* _PROBLEM TO WORK ON_:
Substitute "previous action" for "last action" throughout the items below and give them again with nothing else changed, leaving out the pictures.

---- SUPPLIED ENTRIES

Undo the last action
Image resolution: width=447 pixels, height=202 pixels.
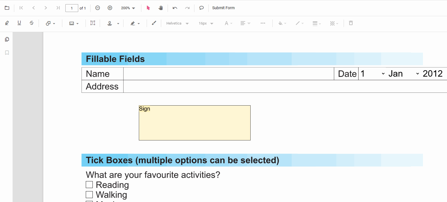pos(175,8)
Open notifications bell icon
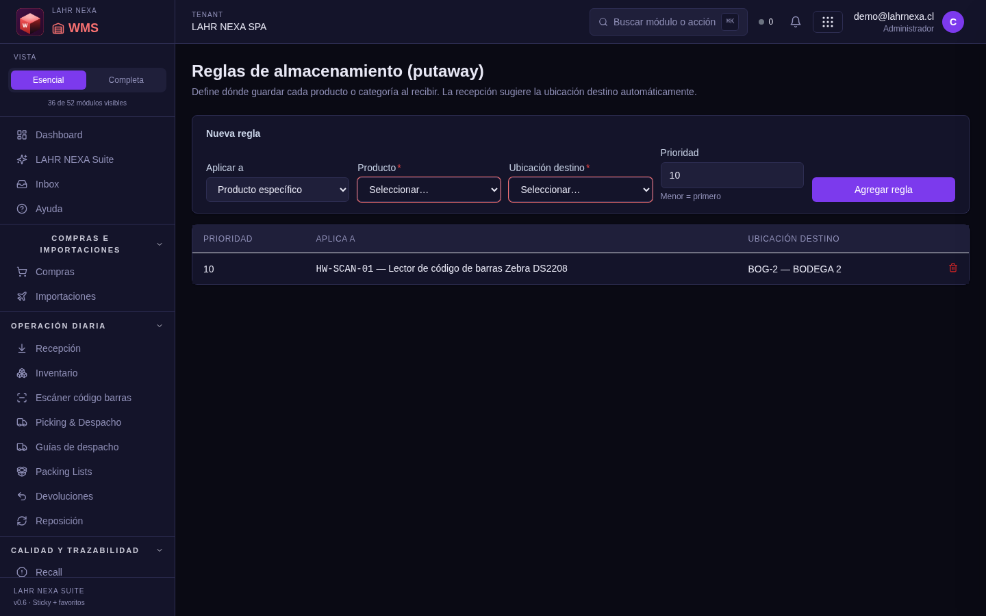Image resolution: width=986 pixels, height=616 pixels. point(796,22)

--------

* _WRITTEN ANSWER_:
Undo the previous action
Image resolution: width=447 pixels, height=202 pixels.
pos(175,8)
Open notifications bell icon
Image resolution: width=986 pixels, height=616 pixels. point(796,22)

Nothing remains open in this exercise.